The New Zealand Students Arts Council, as part of its National Festival of the Arts, to be held in Wellington, August 20 - 27, is bringing to Wellington only, Athol Fugard's Boesman and Lena, in association with the Queen Elizabeth II Arts Council.

Fugard, is an ex-patriate South African now living in Australia. He has written a number of plays concerning the black predicament in South Africa, and has inevitable collided with the anti-apartheid laws. He was persecuted in South Africa and his black actors were jailed. Against this background, we see his most poignant play — Boesman and Lena.

Boesman and Lena is the story of two South African Cape Coloureds — neither black nor white — driven from their shanty home by the white man's bulldozers — as they have been before and as they will be again. The plot is very simple. We see them on a night like any other, taking shelter under a few pieces of corrugated iron which is their home — Boesman seeking refuge in a bottle of wine. An old black man comes to seek shelter by their fire, is befriended by Lena but beaten by Boesman, as he considers him as only another addition to their problems. The old black dies; afraid of being accused of murder by the white man, they move on.

Fate and South African politics have been unkind to Boesman and Lena — as if moving outside of time, their actions and words are repeated again and again, with no answers or solutions to their predicament being given. Not only do Boesman and Lena mirror the plight of blacks and coloureds in South Africa — but the plight of the have-nots everywhere. Their anger is the anger of all those denied the basic rights of any human being.

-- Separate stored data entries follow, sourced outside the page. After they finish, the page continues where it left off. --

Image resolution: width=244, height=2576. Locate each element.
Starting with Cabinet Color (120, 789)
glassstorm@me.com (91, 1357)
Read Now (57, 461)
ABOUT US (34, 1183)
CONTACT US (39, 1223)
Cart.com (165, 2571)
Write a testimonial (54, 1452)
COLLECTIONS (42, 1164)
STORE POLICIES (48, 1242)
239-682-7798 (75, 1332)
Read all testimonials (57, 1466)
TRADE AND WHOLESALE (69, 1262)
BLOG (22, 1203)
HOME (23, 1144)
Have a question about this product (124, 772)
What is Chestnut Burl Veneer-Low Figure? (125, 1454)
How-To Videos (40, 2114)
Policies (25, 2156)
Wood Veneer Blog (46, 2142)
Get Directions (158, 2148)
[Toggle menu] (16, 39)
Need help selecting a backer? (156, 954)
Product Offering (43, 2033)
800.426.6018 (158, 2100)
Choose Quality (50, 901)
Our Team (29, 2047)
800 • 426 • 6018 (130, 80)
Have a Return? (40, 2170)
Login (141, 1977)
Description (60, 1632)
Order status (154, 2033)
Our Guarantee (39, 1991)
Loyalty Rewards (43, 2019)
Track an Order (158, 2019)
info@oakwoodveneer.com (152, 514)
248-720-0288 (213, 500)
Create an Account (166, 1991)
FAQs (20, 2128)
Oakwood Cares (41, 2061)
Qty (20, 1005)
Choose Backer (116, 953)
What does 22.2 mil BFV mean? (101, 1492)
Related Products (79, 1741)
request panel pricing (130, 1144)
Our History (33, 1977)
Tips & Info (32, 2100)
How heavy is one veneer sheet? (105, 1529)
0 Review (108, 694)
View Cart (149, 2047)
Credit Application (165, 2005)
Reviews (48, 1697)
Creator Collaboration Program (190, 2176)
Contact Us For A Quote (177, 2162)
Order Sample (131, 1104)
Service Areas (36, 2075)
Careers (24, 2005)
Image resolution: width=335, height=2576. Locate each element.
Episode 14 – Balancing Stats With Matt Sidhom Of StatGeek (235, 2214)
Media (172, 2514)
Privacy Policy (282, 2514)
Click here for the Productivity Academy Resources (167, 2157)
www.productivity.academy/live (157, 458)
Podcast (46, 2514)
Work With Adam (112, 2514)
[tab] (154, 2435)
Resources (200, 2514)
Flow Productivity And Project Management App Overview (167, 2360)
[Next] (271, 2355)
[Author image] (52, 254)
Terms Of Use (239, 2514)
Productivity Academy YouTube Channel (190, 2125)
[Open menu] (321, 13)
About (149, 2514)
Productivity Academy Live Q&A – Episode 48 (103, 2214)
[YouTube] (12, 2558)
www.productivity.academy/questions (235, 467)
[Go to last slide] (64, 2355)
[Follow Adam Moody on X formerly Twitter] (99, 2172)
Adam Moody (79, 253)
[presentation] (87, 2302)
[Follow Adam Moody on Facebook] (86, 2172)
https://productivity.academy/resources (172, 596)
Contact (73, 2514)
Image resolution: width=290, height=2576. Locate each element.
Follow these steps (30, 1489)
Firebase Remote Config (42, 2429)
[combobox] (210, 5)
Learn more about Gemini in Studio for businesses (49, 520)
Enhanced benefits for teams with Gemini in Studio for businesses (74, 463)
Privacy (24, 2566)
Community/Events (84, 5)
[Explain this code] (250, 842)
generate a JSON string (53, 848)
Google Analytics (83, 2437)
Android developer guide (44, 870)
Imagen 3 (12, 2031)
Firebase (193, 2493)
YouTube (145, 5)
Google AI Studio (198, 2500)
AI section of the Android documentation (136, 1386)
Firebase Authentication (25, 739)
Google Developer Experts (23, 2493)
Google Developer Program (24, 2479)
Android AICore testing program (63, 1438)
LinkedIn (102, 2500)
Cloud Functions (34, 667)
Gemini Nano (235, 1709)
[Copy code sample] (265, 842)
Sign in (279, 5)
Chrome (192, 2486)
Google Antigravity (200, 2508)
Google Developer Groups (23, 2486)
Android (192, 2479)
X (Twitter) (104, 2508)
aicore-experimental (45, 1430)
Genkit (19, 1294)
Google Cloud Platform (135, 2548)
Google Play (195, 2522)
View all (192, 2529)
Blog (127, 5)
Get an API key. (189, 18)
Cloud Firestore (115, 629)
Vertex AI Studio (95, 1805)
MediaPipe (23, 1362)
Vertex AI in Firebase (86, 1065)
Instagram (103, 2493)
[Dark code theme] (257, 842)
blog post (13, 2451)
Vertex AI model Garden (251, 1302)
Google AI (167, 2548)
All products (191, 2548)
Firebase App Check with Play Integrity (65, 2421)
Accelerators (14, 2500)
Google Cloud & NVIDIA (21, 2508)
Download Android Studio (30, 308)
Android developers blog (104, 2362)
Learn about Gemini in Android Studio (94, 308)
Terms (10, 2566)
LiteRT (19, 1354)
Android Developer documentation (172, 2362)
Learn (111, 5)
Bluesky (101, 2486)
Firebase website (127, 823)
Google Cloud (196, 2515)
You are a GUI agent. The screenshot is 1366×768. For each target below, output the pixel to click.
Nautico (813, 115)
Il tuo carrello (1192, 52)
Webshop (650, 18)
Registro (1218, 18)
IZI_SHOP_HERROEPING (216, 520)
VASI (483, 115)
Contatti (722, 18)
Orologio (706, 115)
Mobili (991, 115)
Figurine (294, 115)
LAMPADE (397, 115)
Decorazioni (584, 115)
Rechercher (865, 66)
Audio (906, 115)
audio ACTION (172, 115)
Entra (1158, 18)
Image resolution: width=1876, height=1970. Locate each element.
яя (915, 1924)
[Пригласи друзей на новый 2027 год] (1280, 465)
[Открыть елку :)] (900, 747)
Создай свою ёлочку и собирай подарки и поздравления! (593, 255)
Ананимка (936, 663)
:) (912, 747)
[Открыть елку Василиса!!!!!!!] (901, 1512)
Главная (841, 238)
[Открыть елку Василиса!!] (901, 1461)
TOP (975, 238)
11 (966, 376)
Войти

Boesman has been reduced by the system to a hardened thug, whereas Lena has been made only more vulnerable by it. They are chained together by despair. The setting for the play is bare with the stage becoming littered with garbage as the play progresses. This starkness highlights the excellence of the acting of the husband and wife team of Anthony Wheeler and Olive Bodill, both South Africans now living in Australia, and Harry Roberts as the Kaffir. This play is not to be missed by those interested in the universal problem of human suffering, and of course by those interested in seeing theatre at its very best.

The play, with the same cast as seen at the Adelaide Festival, will run for a week's season only in [unclear: Wellington, during] the National Arts Festival, Auqust 20-27th at the Concert Chamber.